EXERCISE DETAILS
Answer these questions using the text about the spam complaint, numbering each answer to match its question.
1. In what language was the unwanted email written?
2. According to the sender's second reply, who uploaded the address database and sent the messages?
3. In which country is the email service provider located?

TEXT

The referred message was sent via our e-CRM system and all the addressees which receive e-mail from us have accepted to receive such e-mails according to our policies.
Interesting theory, but sadly at variance with the facts. So I replied, a bit testily:
Do tell. Please document when and where I asked you to send junk to the address email@example.com, an address that only I read. Be sure to explain why I signed up for spam in Spanish, a language I do not speak.
Well, that's different. They said:
Let me explain: I've checked our records and, for this particular e-mail, it was one of our customers that sent it. The customer uploaded an address database to our system and sent the messages (we offer such service). It seems that your e-mail was included in such database, but we cannot find the origin of the address, as it is not one of our databases.
I can assure you that, for our databases, every user has accepted our e-mailing policies.
I wasn't impressed:
Ah, now you've changed from "we don't send spam" to "we only send spam for our customers." Any other little details you might have neglected to mention?
What do you know, it's lame ESP excuse #2. (#1 is you must have signed up and forgotten.)
This is the original sender of the message. As I said, they just use our system, we don't have control over their databases neither the content of their messages
And it went downhill from there.
Oh, please. The "we have no control over our customers" excuse stopped working in about 1999. If you sell access to your network, you're responsible for the traffic. I'll advise the usual blacklists.
I don't think this guy considers himself to be a spammer, but by any normal definition, he is, since he's sending bulk mail to people who haven't asked for it. (It's pretty safe to assume that if his list has our address scraped off a web site, it has lots of others, too.)
This particular ESP is in Brazil, but the attitude is just the same as ESPs in the US and all over the world. Wherever the buck stops, it's not with them. The reason this is a problem is that so long as allegedly legitimate mailers act like spammers, they and their customers will oppose meaningful sanctions against spammers because they know the sanctions would catch them, too.

SUPPLIED DATA
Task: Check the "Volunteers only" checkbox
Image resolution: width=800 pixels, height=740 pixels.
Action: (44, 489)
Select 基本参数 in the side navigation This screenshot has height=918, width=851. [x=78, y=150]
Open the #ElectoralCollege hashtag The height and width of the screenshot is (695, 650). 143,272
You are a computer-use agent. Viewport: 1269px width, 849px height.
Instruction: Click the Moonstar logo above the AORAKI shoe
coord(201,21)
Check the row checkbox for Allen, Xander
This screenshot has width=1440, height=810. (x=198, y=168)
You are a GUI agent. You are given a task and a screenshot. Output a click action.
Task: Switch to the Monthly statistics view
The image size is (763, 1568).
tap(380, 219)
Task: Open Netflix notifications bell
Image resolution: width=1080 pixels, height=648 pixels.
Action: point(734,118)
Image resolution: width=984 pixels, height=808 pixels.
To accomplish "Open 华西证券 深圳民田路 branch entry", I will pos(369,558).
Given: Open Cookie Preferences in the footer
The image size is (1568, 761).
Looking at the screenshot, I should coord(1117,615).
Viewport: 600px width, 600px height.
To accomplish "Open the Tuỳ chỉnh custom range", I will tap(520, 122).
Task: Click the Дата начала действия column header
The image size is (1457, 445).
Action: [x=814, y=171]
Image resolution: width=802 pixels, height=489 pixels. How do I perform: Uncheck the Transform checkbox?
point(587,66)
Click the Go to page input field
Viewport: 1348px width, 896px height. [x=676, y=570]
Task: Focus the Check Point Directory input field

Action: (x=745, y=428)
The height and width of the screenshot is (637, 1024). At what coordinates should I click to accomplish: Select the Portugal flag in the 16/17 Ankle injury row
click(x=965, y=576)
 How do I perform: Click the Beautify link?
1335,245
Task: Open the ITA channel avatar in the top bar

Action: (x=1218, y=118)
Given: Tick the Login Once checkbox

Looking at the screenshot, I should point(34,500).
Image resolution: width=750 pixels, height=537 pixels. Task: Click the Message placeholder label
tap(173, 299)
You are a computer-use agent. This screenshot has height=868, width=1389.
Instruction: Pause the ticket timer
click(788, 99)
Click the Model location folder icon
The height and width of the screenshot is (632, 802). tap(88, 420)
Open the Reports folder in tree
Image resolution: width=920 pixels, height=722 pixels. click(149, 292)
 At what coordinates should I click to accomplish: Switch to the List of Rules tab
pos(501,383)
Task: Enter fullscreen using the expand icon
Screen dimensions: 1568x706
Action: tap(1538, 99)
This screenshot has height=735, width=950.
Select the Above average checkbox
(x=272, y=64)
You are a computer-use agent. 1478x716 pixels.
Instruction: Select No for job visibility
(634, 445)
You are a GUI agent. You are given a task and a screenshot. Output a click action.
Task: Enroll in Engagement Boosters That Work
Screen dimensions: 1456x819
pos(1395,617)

SOLUTION TO THE EXERCISE
1. Spanish
2. One of the provider's customers
3. Brazil